Selling a Home With a Reverse Mortgage in Minnesota: HECM Payoff, Heirs, and What You Keep at Closing

Selling a Home With a Reverse Mortgage in Minnesota: HECM Payoff, Heirs, and What You Keep at Closing

Can you sell a house that has a reverse mortgage in Minnesota?

Yes. You can sell a home with a reverse mortgage at any time, and the process looks almost identical to a normal sale. At the closing table, your title company pays the reverse mortgage balance directly from the sale proceeds, the lien is released, and the deed transfers clean to the buyer. If the home sells for more than the payoff, you or your heirs keep the difference. Because a Home Equity Conversion Mortgage (HECM) is non-recourse, you never owe more than the home is worth, even when the balance has grown past the value.

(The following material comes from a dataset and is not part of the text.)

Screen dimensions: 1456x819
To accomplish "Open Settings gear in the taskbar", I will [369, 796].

By Darin Bjerknes | July 2, 2026

The call I get from east-metro families every few months

Here's what I see in the east metro right now. Someone in Stillwater or Mahtomedi passes away, and their adult kids find a reverse mortgage statement in the file cabinet showing a balance of $310,000 on a house Mom bought in 1994 for $140,000. They panic. They assume the bank is about to take the house, or that they've somehow inherited a $310,000 debt. Neither is true.

I also get the living-owner version of this call. A homeowner in White Bear Lake took a reverse mortgage at 68 to cover expenses, and now, at 79, they want to move to assisted living near their daughter in Woodbury. They think a reverse mortgage traps them in the house. It doesn't.

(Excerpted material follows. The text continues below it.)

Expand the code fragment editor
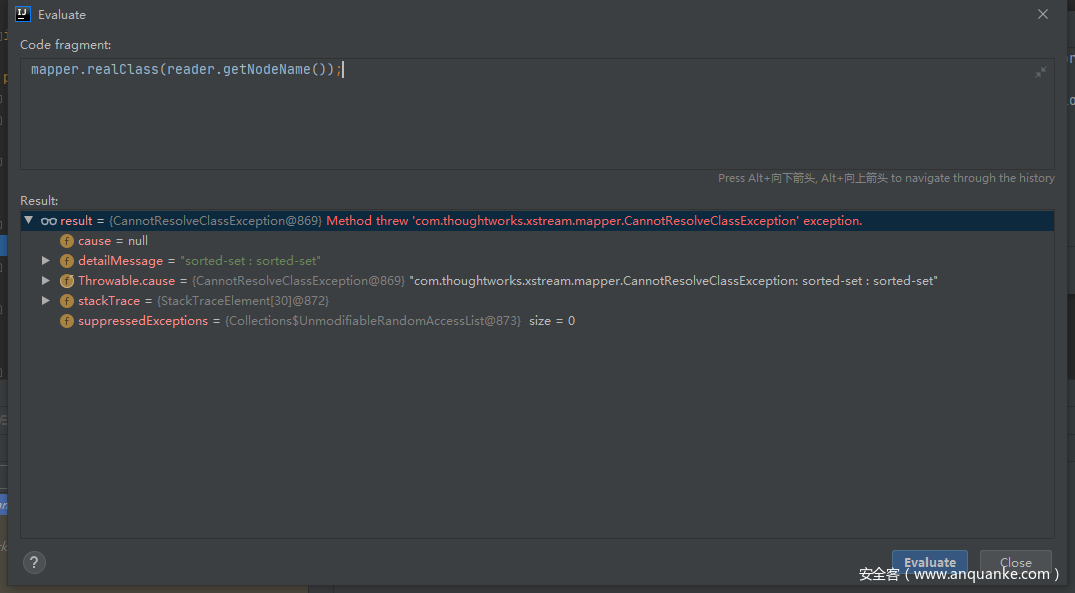The height and width of the screenshot is (593, 1075). 1040,72
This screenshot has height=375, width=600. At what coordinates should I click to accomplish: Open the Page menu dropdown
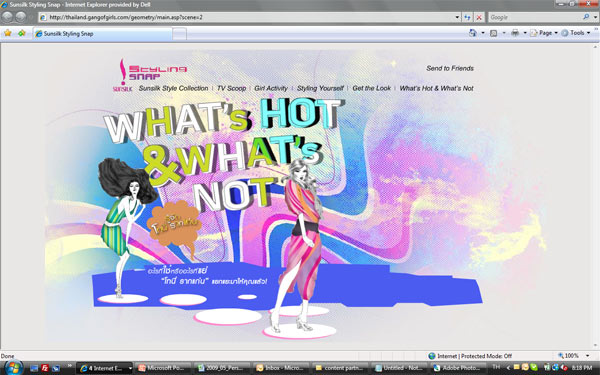[x=544, y=33]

Washington County is aging fast. Residents 65 and older grew from 9.9% of the county in 2010 to 17.6% by 2024, and in Stillwater the figure is above 20%. More of these homeowners carry reverse mortgages than most people realize. So let me walk you through exactly what happens when one of these homes sells, what you owe, and what you keep.

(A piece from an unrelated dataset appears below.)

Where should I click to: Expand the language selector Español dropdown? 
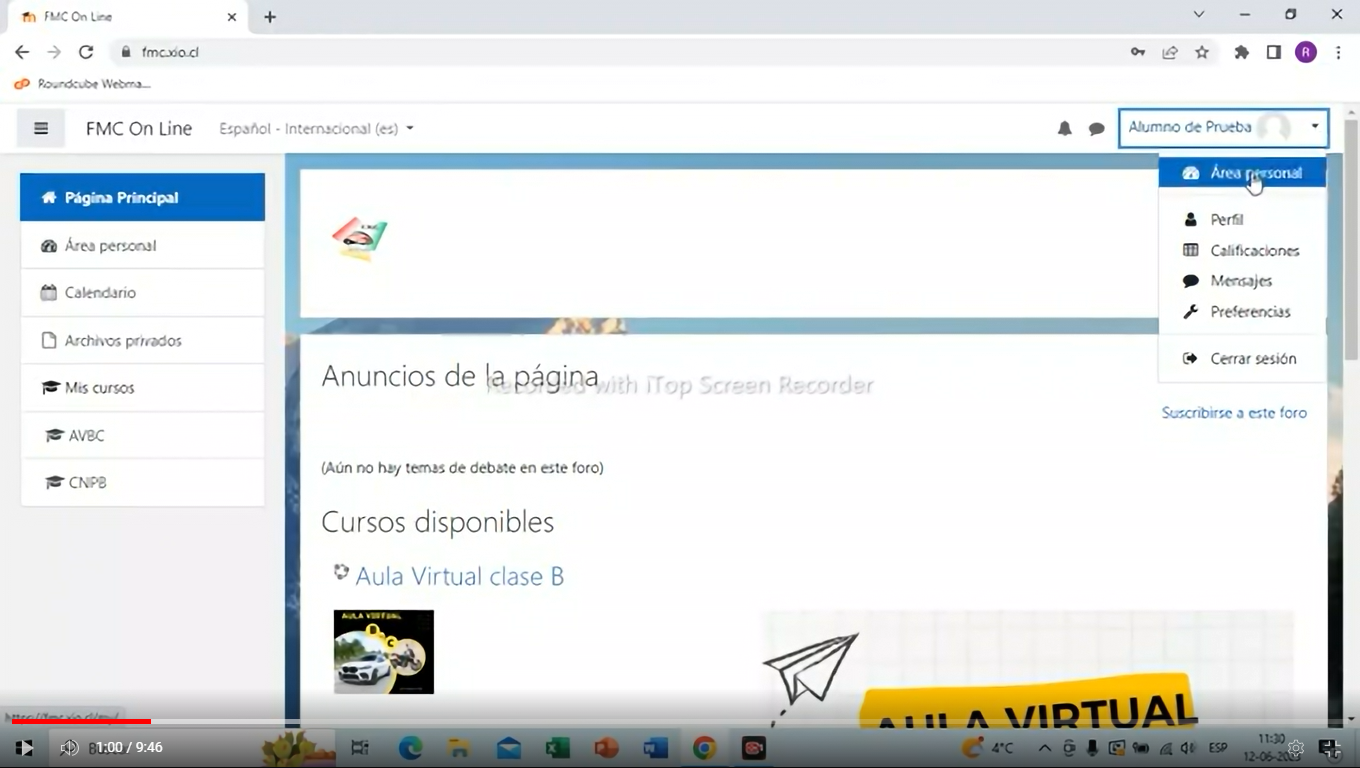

What "due and payable" actually means

A reverse mortgage, formally a HECM, is a loan against your home equity that you don't repay monthly. Interest and mortgage insurance premiums (MIP) get added to the balance instead, so the amount owed grows over time rather than shrinking. That's why a balance can climb by tens of thousands of dollars over a decade. I've seen HECM balances grow by $80,000 or more over seven or eight years of accrued interest, and that's normal and expected, not a sign anything went wrong.

The loan becomes "due and payable" when any of these happen: the last borrower dies, the home is sold, or the last borrower stops using it as a primary residence for more than 12 consecutive months, which most often means a permanent move to assisted living or a nursing home. It also comes due if the owner stops paying property taxes, homeowner's insurance, or basic upkeep, which are the borrower's ongoing responsibilities.

Selling is simply the cleanest way to satisfy the loan. You are not asking permission. You have every right to sell, and the buyer is buying an ordinary home with no idea a reverse mortgage was ever involved.

What you owe at closing

Minnesota closings run through a title company, and that's where the payoff happens. The title company collects the buyer's funds, sends the payoff directly to your reverse mortgage servicer, releases the lien, and wires whatever is left to you after commissions and closing costs.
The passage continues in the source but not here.